▶ [TRY IT]: Locate the word "with" in the entries below, then gather every line that holds it.

▶ [PROVIDED MATERIAL]:
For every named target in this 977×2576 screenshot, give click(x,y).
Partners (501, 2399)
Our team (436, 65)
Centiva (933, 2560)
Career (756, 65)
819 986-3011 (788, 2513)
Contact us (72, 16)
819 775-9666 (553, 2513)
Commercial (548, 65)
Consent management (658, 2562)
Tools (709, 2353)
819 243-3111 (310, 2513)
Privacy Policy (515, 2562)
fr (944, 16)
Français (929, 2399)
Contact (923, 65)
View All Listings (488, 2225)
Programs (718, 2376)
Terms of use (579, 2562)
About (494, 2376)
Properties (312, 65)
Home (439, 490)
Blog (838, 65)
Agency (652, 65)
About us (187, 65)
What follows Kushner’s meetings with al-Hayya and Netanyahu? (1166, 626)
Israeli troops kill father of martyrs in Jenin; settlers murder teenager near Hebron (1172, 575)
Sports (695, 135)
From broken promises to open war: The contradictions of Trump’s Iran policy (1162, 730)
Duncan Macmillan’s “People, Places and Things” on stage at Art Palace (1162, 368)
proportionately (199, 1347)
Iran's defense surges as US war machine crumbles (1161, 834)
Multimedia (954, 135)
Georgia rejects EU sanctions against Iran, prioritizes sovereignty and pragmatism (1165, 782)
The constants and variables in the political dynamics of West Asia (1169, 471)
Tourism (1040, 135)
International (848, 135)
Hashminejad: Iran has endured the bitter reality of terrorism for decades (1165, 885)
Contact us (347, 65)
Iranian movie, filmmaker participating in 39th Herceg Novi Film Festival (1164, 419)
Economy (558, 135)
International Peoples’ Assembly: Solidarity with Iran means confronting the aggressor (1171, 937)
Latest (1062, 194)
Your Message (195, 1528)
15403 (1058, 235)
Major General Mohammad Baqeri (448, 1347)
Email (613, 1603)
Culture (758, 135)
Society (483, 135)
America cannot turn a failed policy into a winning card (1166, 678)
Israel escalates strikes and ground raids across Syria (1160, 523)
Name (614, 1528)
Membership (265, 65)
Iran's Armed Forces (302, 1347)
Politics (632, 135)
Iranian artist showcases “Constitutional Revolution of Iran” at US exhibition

▶ [RESPONSE TO THIS TASK]:
What follows Kushner’s meetings with al-Hayya and Netanyahu? (1166, 626)
International Peoples’ Assembly: Solidarity with Iran means confronting the aggressor (1171, 937)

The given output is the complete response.